# Grass hay  or  Straw for bedding?



## EllieMay (Aug 16, 2012)

*Grass Hay* or *Straw* for bedding?

Is one more preferable to the other?

We have rolled bales of grass hay that I am keeping just in case the sheep need to eat it over the winter. 
It is way more than I need, so I could use some for bedding. 

BUT every time I see someones barn stall, they always have straw in there. 
(Of course these barns house horse and cattle so maybe that makes a difference.)

What's the difference with using straw or hay for bedding?


----------



## aggieterpkatie (Aug 16, 2012)

Well, normally hay is too expensive to waste on bedding so straw is used.  I prefer straw anyways, because I find hay mats down too much and is a bear to clean out.  Unless you're absolutely 100% positive there's no way you will feed out all that hay over winter, then I'd go with straw.  Plus, you can keep the hay and feed it out next spring or keep it in case of an unplanned circumstance.

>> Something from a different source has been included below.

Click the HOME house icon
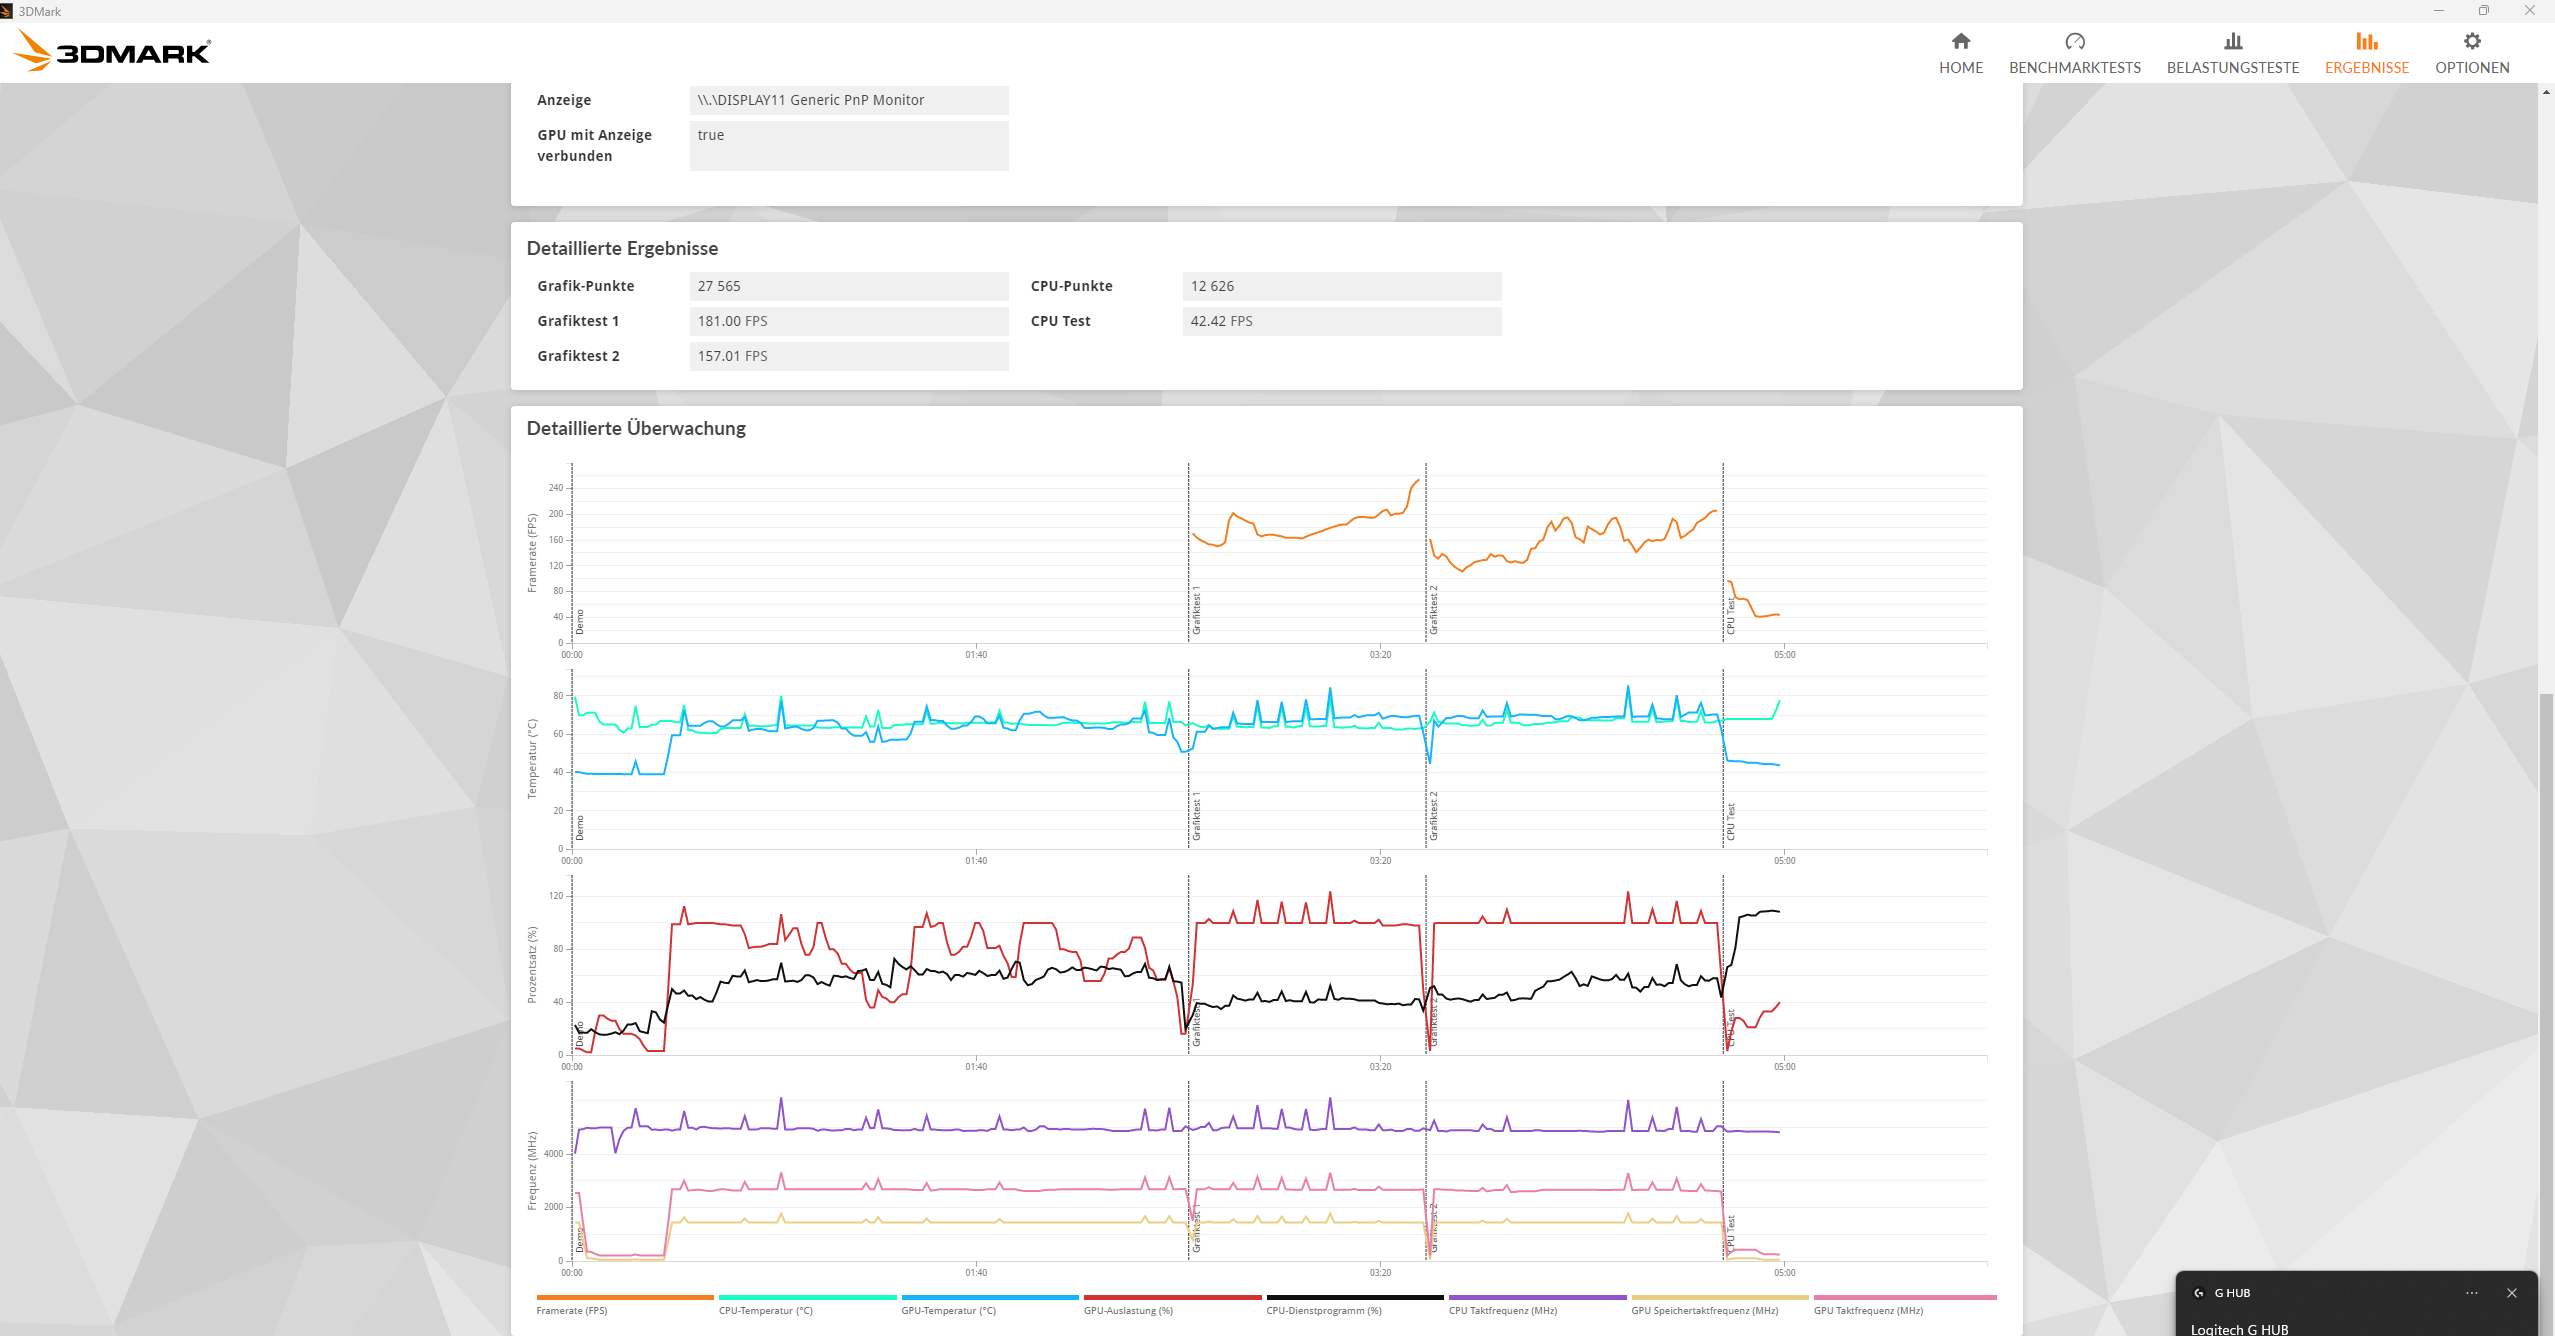 coord(1960,41)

If you paid more for it than straw costs, I'd keep the hay in the barn and get straw.


----------



## SheepGirl (Aug 16, 2012)

Straw absorbs much more than hay. Hay also smells bad when it gets wet (like haylage). It's also lighter and fluffier (thus warmer) than hay. If you're going to use bedding, I only recommend it in the cooler months (December-February), because straw gets too warm in spring/summer/fall and they prefer to lay in the mud/dirt/grass instead.

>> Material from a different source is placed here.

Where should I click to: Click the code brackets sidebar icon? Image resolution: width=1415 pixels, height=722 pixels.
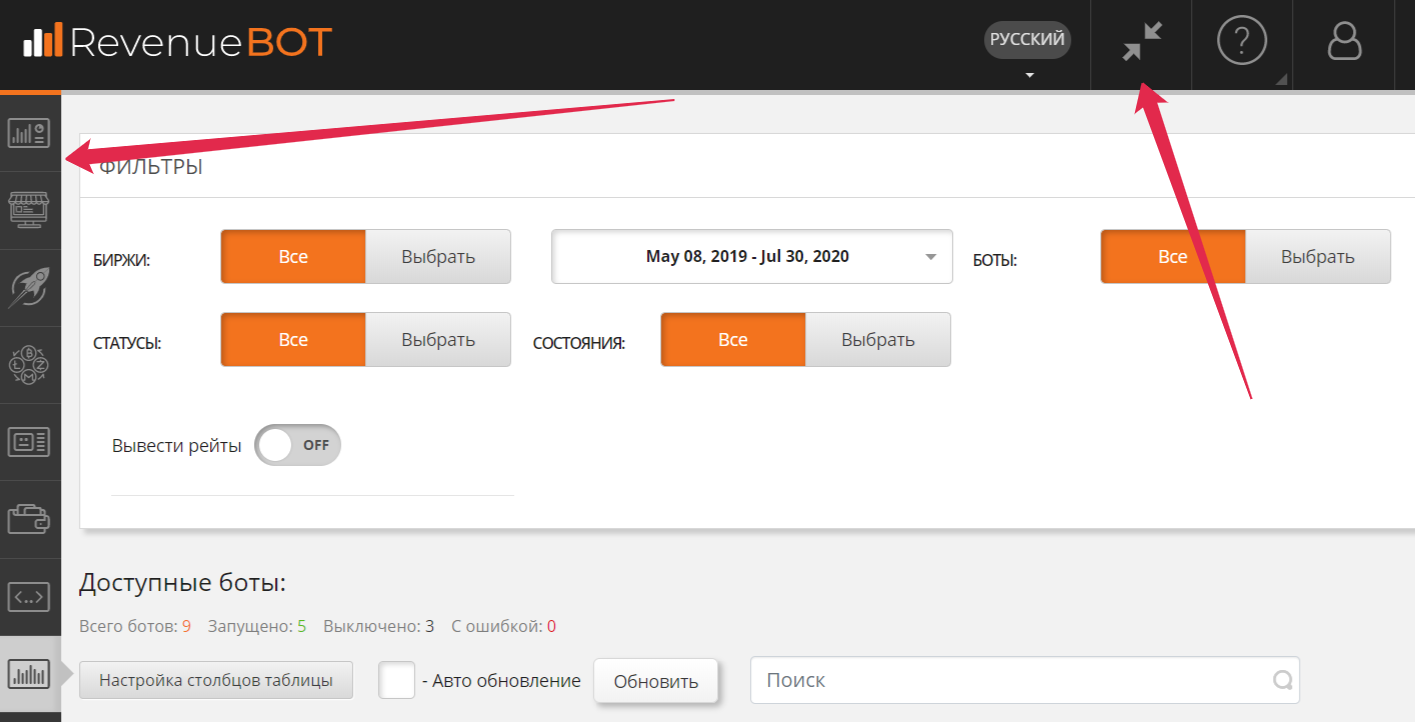pyautogui.click(x=29, y=597)
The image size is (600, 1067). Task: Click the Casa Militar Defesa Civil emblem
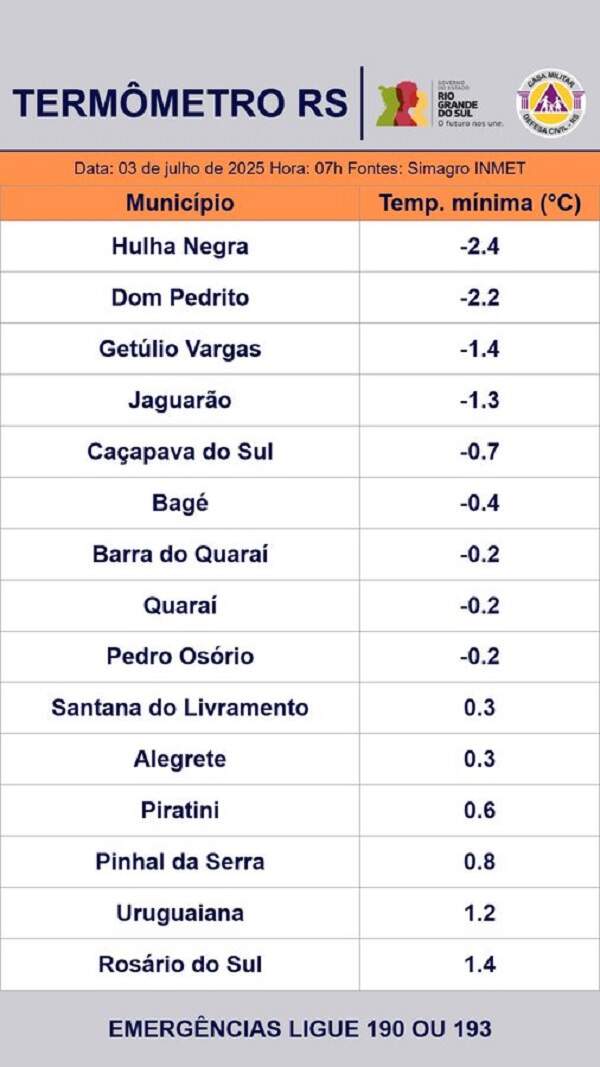tap(551, 103)
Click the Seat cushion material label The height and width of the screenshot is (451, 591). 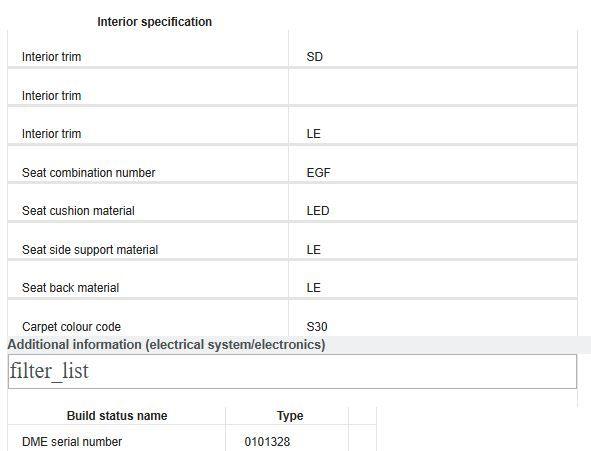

You can always save the hay so it's less you have to buy next year


----------



## cedarcurve (Aug 16, 2012)

I'd trade you 2 bales of straw for one of grass hay...  no hay to be found around here.


----------



## EllieMay (Aug 16, 2012)

I know what you mean.
The drought hit us hard this year (but not as hard a some).
We normally get 16 round bales; this cut we got 7 bales.
Many of the local farmers have sold their cows.


----------